Don Tyson died on Jan. 6, 2011, and afterward Willie Nelson dedicated a concert to his friend. He called it the “No Bad Days” picnic, a reference to Don’s outlook on life. He was survived by three daughters, Carla, Cheryl and Joslyn, and a son, John H. Tyson, who took over the family business after his father’s death. The family business was chickens.
In an interview with NPR not long ago, the author Christopher Leonard mentioned Don while discussing his book on the chicken industry, titled “The Meat Racket.” “I think he was a genius,” Leonard said. “Don Tyson had the ability to see the world as it did not yet exist.” John H. Tyson is not a genius, but he is a collector of modern art, a former cocaine addict and an evangelical Christian.
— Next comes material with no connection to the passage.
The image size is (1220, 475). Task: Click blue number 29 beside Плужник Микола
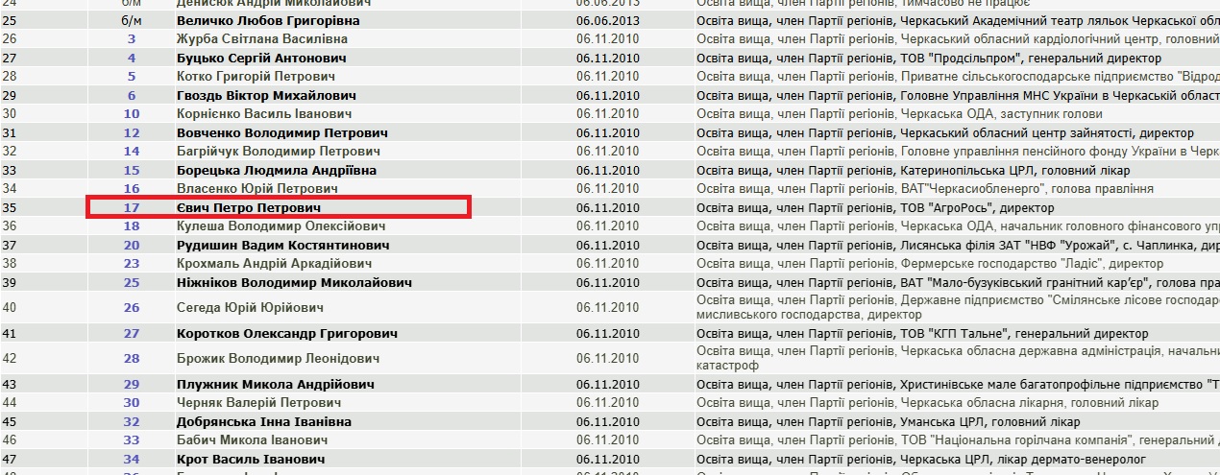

His religious awakening was swift and dramatic, and it arrived along with an incident of divine inspiration. Namely, it was revealed to John H. Tyson that he was to build a country club and golf course, one of the finest in the country, and so he did build one, along Clear Creek in Fayetteville, and he named it Blessings. Wikipedia calls Blessings “one of the most difficult golf courses in the U.S.,” and notes that “accuracy off the tee is a must.”
The Observer visited Blessings on a recent Sunday morning. The club is private, but a relative is a member and invited us along for breakfast. Her membership, she said, was what is called a “social membership,” meaning that it does not cover the world-renowned golf course (she doesn’t play), but does cover access to the clubhouse, its gym and swimming pool. It costs $70 per month.
Tyson enlisted the architect Marlon Blackwell to design the clubhouse, which was to be modern in the sense of the de Koonings and Warhols that Tyson purchased at auction. Blackwell, who has been called a “radical ruralist,” is the subject of a 2005 monograph called “An Architecture of the Ozarks” (the reference is to the Arkansas writer Donald Harington). “A builder, not a critic,” David Buege wrote in his introduction to the book, “Marlon Blackwell is inclined to accept the conditions of this world as they are, with all of their messy contradictions, and to work with or around those unencumbered by paralyzing idealism.”
John H. Tyson was and is generally unencumbered by paralyzing idealism, true, but Blessings is an exception: It is a work of concentrated idealism unencumbered by economic or spatial logic, or by self-doubt. The clubhouse is a strange masterpiece, a pile of rectangles, a set-piece from a Russian science-fiction film. It looks like an art museum, or like a dentist’s office designed by Frank Lloyd Wright. It looks, somehow, like a church. The men’s locker room is four times the size of the women’s.
The Observer had eggs Benedict, though it wasn’t called that, and my relative had chocolate chip pancakes. I also ate half of one of the pancakes and it was delicious. The place was quiet and surprisingly empty, which only added to the sense of spirituality. We were the elect. There was only one other person in the dining room, a man wearing Oakley sunglasses, a striped polo and golf cleats. He looked out at the expanse of the course from the enormous floor-to-ceiling windows that lined the back wall, as if mentally preparing himself for Blessings, where accuracy off the tee is a must.
The clubhouse walls were covered in paintings, including some by the artist George Dombek, his series on rustic barns. Dombek grew up in Paris, Arkansas. In an interview with the magazine Western Art and Architecture, he said, “The last hour of daylight I like to walk around my property and look at how I can improve and work the landscape. I don’t separate living from art. To me, all of it is one and the same.” Walking through the corridors of Blessings, admiring its bathrooms, you can only conclude that John H. Tyson feels similarly.
Among his other accomplishments, which include the Woodrow Wilson Award for Corporate Citizenship and the International Faith and Spirit at Work Award, Tyson has also, intriguingly, served on the Board of the Walden Woods Project, which aims to “preserve the land, literature and legacy of the quintessential American author, philosopher and naturalist Henry David Thoreau.” It would be fascinating to know how Tyson became interested in Thoreau, where he sees the areas of overlap in their philosophies.
The experience of Blessings, the fact of its existence, suggests at least one possible area. Speaking to a crowd about Thoreau’s personality, Emerson once said, “Positively small parties were much better, and a party of one was best of all.”